§ **Prompt**: Take each line in the entries below that holds "Security" and show it.

§ **Task inputs**:
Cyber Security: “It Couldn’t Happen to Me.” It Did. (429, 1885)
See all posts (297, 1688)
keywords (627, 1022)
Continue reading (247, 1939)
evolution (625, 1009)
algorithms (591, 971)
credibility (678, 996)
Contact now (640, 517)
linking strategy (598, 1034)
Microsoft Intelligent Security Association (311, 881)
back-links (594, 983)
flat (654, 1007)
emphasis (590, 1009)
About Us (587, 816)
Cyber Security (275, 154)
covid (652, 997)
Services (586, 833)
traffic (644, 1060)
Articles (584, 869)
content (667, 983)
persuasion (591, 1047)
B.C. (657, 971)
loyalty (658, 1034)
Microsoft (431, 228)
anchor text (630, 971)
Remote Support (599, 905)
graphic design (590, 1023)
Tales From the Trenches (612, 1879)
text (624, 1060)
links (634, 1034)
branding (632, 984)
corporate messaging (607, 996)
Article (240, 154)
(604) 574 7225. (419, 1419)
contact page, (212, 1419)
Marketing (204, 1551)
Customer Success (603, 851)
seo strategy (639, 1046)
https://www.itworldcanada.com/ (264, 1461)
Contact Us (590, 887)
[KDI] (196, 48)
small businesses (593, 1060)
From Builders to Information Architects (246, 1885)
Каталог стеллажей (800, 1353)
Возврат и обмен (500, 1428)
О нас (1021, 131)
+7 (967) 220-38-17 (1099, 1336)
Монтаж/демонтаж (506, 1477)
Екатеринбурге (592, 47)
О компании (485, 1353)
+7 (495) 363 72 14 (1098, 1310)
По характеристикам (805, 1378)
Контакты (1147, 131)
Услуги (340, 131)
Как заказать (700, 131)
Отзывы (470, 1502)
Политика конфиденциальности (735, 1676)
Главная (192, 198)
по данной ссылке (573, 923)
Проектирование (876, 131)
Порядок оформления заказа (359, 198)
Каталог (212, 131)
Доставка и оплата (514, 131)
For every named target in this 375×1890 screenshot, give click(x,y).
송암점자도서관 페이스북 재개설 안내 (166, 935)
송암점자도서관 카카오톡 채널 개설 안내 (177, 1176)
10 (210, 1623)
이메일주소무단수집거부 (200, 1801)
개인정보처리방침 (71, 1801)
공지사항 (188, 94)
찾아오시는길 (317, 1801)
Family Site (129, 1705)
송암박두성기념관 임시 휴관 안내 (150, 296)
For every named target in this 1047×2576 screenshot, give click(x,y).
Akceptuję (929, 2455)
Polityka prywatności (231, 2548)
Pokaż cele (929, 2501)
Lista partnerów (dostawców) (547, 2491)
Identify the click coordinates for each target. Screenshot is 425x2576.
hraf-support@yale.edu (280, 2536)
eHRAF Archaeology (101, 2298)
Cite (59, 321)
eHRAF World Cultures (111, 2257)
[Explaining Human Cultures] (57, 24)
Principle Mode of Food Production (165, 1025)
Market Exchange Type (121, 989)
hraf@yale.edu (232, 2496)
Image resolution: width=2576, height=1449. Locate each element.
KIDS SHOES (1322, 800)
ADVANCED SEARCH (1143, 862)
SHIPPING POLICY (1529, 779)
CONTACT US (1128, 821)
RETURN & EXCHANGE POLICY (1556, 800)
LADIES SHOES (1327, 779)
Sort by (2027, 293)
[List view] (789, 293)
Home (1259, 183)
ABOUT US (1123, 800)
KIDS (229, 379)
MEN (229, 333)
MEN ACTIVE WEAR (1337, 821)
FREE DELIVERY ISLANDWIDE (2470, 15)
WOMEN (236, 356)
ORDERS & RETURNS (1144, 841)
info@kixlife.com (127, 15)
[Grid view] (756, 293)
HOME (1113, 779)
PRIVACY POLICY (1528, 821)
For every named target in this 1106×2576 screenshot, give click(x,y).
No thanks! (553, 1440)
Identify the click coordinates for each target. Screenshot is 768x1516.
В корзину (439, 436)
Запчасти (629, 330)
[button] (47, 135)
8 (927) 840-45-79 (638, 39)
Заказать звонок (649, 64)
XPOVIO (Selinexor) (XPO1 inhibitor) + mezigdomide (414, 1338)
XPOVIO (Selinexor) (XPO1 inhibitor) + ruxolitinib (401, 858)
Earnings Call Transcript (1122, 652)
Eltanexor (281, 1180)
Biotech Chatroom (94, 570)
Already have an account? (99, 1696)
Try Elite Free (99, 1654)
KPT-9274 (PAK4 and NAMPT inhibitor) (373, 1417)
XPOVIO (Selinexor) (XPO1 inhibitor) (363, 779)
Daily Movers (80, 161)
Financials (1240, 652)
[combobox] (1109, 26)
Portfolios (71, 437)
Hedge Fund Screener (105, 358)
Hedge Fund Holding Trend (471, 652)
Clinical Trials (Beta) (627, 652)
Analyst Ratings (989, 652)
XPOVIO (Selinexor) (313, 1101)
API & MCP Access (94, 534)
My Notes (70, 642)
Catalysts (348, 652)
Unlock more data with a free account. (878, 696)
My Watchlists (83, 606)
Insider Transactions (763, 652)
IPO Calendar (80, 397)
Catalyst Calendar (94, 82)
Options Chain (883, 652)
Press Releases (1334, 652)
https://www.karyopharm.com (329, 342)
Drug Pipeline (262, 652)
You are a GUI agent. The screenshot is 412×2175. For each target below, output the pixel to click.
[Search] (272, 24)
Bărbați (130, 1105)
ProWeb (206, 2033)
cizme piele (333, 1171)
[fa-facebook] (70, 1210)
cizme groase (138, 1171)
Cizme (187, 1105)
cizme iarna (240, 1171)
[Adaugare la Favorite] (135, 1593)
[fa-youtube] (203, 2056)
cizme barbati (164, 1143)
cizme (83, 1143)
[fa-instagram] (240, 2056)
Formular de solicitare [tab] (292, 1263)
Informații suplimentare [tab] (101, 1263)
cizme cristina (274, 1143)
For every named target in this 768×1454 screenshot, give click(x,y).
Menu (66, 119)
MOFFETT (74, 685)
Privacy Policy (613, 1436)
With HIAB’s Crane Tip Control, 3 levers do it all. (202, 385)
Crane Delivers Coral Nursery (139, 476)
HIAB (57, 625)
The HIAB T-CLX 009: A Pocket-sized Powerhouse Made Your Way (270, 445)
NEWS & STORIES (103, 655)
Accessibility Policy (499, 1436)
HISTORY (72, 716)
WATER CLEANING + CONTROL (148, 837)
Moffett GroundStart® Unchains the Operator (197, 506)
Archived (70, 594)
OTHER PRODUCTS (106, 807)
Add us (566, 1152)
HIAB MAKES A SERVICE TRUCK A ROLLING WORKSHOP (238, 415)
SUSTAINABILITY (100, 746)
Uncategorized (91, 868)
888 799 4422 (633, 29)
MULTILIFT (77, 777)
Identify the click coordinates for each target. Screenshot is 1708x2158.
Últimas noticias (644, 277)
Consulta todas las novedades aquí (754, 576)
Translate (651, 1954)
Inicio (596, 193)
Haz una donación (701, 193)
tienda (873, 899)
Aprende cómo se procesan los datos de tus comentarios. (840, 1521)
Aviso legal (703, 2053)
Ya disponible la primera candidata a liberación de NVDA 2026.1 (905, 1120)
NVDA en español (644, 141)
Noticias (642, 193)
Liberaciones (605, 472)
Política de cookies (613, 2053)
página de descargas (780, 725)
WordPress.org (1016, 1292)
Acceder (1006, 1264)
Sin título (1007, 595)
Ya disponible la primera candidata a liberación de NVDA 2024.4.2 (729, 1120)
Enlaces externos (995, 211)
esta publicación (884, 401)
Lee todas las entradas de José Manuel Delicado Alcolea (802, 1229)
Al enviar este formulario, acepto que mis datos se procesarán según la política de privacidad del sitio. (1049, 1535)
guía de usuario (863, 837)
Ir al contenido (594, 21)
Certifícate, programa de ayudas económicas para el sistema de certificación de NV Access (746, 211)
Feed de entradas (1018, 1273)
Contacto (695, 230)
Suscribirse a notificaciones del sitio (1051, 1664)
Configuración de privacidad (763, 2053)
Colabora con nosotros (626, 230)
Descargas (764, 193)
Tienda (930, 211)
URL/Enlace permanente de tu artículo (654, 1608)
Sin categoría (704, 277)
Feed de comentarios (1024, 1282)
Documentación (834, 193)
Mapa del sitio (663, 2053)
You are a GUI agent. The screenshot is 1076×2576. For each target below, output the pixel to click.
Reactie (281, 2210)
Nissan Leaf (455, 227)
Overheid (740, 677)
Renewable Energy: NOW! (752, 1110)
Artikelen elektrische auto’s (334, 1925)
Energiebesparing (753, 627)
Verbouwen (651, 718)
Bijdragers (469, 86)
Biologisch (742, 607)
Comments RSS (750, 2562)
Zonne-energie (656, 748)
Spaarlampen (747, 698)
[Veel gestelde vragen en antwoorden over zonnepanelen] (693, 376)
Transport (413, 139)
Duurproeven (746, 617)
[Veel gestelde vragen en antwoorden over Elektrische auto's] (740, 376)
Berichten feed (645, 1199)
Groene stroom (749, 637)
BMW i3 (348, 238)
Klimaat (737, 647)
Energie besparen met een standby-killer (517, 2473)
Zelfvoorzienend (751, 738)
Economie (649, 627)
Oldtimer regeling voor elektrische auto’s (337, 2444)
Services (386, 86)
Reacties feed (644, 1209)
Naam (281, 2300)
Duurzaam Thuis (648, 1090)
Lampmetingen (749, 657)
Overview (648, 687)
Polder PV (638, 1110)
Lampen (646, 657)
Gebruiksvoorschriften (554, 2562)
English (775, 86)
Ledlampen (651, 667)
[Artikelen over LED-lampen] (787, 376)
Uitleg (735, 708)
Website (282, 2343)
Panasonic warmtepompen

§ **Exercise output**:
Cyber Security: “It Couldn’t Happen to Me.” It Did. (429, 1885)
Microsoft Intelligent Security Association (311, 881)
Cyber Security (275, 154)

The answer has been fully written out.